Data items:
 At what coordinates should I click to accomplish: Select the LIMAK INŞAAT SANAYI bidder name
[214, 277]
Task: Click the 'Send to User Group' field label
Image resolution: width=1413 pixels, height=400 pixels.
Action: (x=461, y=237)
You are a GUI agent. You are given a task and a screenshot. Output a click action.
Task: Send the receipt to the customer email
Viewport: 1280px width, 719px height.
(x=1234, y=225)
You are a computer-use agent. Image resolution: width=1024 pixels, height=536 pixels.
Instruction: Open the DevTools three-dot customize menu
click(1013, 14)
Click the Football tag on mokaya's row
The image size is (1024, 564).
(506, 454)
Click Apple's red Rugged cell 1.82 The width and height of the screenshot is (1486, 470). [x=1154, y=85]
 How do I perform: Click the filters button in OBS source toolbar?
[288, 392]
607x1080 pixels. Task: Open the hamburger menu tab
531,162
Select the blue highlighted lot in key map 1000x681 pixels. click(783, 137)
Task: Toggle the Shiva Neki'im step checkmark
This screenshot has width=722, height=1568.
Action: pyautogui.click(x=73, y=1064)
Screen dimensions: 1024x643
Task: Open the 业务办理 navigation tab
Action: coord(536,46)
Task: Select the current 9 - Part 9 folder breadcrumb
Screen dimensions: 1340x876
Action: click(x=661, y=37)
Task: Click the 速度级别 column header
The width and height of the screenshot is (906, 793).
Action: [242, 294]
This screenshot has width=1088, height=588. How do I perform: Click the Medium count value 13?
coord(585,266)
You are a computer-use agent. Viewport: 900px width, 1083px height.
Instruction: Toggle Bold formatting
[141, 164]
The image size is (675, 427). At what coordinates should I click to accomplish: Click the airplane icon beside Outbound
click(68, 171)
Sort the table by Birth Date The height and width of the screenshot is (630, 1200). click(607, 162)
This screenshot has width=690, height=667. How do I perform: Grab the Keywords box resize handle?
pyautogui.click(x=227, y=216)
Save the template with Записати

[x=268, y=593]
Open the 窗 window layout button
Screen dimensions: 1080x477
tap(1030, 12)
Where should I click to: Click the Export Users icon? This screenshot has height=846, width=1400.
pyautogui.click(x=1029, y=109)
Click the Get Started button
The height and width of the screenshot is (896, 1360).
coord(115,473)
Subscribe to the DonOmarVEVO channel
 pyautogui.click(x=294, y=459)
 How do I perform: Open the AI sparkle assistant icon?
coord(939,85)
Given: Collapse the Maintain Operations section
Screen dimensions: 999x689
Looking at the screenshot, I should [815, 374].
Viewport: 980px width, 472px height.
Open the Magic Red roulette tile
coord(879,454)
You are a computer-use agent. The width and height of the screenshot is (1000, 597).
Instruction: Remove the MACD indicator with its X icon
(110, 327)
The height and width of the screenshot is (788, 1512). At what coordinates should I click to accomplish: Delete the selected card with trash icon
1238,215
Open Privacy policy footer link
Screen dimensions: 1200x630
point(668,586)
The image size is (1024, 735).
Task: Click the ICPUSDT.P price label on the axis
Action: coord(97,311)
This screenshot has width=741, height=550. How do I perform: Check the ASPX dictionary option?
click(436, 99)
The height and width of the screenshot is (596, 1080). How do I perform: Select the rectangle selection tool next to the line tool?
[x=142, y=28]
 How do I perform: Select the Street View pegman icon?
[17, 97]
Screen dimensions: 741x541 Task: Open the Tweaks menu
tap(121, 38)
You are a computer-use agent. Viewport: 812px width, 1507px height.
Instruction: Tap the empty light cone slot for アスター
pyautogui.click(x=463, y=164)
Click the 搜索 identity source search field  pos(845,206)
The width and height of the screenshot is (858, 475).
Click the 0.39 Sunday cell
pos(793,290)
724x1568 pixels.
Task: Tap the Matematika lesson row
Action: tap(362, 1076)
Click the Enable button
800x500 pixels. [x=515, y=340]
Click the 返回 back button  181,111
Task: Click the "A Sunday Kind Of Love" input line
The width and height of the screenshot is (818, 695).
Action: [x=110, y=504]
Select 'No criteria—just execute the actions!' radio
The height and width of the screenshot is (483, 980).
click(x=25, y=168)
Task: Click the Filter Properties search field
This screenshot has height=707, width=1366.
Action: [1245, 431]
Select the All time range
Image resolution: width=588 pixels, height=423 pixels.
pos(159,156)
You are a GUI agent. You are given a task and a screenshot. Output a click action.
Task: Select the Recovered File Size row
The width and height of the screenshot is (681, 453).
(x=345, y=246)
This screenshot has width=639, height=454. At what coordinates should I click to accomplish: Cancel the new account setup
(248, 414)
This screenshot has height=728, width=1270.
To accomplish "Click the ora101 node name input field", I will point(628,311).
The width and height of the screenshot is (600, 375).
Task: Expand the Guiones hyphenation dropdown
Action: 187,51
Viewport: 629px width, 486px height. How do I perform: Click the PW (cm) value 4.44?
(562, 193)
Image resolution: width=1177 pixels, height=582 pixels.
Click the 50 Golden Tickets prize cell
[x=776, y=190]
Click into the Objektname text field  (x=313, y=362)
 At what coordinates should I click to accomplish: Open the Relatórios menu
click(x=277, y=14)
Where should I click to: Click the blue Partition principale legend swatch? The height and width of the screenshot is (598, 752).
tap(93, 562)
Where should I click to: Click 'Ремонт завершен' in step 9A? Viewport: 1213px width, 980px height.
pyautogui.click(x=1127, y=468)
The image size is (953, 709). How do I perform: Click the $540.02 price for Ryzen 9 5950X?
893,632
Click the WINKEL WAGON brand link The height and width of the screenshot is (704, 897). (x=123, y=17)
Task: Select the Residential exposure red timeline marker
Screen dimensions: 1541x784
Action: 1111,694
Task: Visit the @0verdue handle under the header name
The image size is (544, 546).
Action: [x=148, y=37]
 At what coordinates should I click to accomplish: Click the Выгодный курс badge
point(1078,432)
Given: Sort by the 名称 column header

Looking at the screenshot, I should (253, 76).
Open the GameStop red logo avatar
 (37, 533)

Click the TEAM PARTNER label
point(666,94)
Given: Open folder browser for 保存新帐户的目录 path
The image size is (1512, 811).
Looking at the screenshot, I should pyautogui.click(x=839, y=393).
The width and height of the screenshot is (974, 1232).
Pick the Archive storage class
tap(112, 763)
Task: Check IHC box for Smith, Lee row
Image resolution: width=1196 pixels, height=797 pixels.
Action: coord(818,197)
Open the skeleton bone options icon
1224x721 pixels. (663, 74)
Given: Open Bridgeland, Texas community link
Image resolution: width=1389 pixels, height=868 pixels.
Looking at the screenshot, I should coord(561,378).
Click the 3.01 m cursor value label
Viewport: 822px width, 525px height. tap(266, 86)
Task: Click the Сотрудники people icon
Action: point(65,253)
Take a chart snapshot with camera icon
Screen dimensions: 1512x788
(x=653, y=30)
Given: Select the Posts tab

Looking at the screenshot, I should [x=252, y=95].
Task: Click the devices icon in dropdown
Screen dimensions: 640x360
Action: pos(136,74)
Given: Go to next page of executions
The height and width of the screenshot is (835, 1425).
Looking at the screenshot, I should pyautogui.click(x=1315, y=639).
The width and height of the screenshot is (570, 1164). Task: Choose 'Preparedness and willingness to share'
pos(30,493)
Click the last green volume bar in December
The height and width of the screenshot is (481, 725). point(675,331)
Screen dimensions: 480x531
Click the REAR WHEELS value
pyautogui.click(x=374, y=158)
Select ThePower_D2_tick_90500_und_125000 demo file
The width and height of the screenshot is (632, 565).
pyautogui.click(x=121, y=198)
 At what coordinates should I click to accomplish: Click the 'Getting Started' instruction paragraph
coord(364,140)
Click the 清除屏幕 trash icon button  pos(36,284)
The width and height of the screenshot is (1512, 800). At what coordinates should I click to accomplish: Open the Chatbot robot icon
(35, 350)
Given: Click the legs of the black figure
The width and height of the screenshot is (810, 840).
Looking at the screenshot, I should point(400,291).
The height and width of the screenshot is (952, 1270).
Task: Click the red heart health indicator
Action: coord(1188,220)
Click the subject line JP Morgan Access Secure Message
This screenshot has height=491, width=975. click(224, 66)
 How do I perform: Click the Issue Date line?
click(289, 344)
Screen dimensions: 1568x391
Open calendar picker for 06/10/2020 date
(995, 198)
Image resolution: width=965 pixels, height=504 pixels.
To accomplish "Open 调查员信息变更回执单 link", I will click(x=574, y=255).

Work order.
Please copy the lines above from the line with "Select 'No criteria—just" up to and including the line with "Task: Click the Filter", exactly as written and with nothing else.

Output of the task.
Select 'No criteria—just execute the actions!' radio
The height and width of the screenshot is (483, 980).
click(x=25, y=168)
Task: Click the Filter Properties search field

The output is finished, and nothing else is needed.